Benedik Mioč (born 6 October 1994) is a Croatian footballer who plays as a midfielder.

Club career
Mioč started his career with the youth team of Osijek and captained the juvenile team. To get first team opportunities, he was loaned out to second tier club Segesta in 2013 along with a host of other players. Among the appearances he made, he featured for the club in a 2–0 defeat against Zadar in Croatian Football Cup which saw the club eliminated from the cup.

In February 2014, Mioč was loaned out to Višnjevac which played in 3. HNL, the third tier of Croatian football. He was loaned out another time in January 2015, this time to Belišće.

Mioč made his league debut for the club on 1 March 2016 in a draw against Hajduk Split. Coming as a 71st minute substitute for Zoran Lesjak, he managed to beat Hajduk goalie Lovre Kalinic in the last attack of the match. His contract was extended to 2020 in January 2017. In June of the same year, he scored a goal in a 2–0 victory over Andorran club Santa Coloma in the UEFA Europa League.

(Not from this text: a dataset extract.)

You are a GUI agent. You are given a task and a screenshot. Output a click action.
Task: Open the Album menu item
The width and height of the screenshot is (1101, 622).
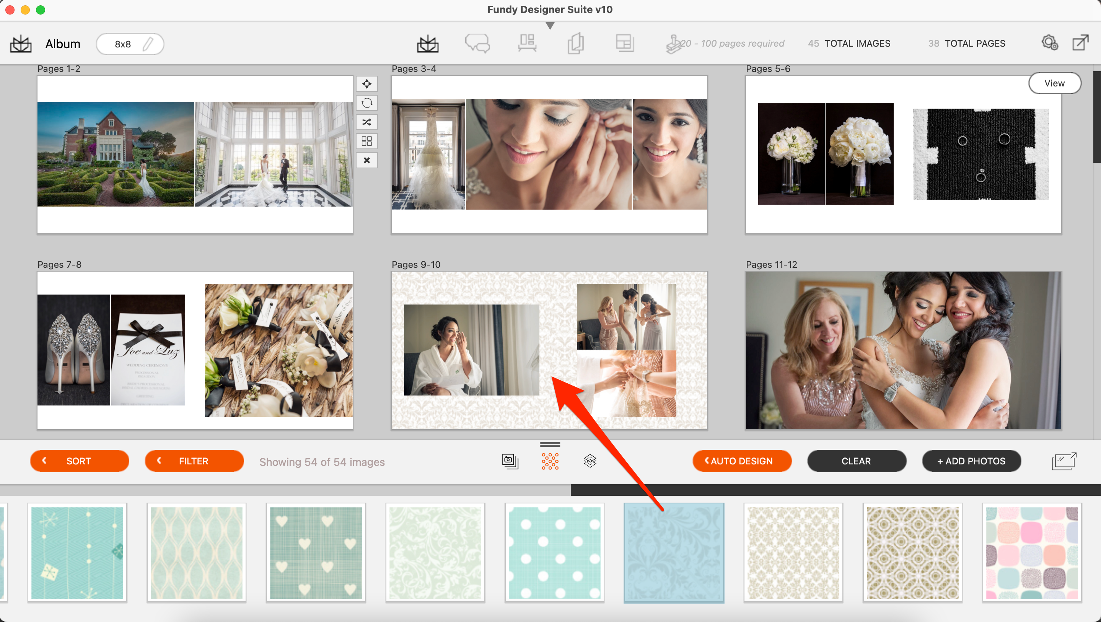pos(64,43)
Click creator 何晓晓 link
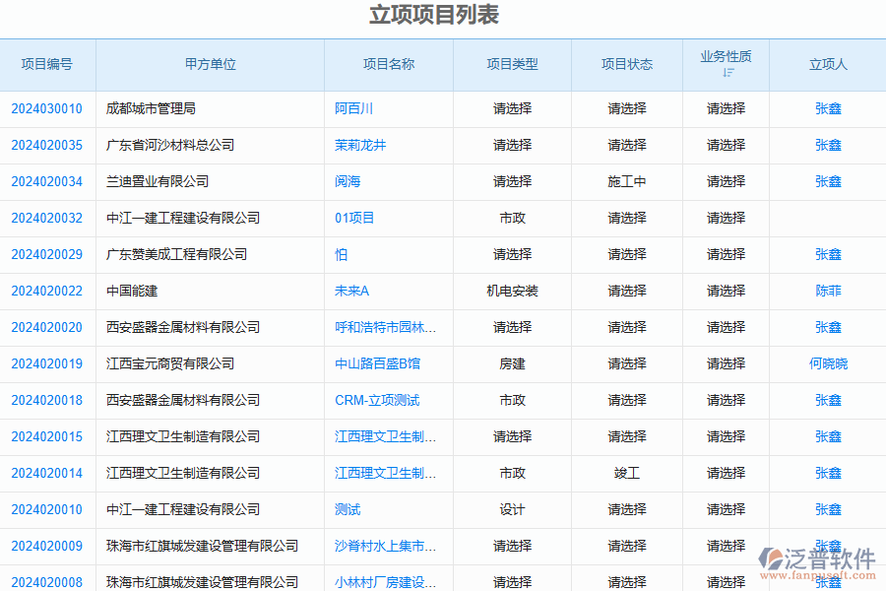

On 29 August 2018, Mioč joined Hungarian club Puskás Akadémia on a year-long loan deal.

References

External links
 

1994 births
Living people
Sportspeople from Osijek
Association football midfielders
Croatian footballers
Croatia youth international footballers
NK Osijek players
HNK Segesta players
NK Belišće players
Puskás Akadémia FC players
FC Sheriff Tiraspol players
NK Hrvatski Dragovoljac players
FC Saburtalo Tbilisi players
NK Slaven Belupo players
Croatian Football League players
First Football League (Croatia) players
Nemzeti Bajnokság I players
Moldovan Super Liga players
Erovnuli Liga players
Croatian expatriate footballers
Expatriate footballers in Hungary
Croatian expatriate sportspeople in Hungary
Expatriate footballers in Moldova
Croatian expatriate sportspeople in Moldova
Expatriate footballers in Georgia (country)
Croatian expatriate sportspeople in Georgia (country)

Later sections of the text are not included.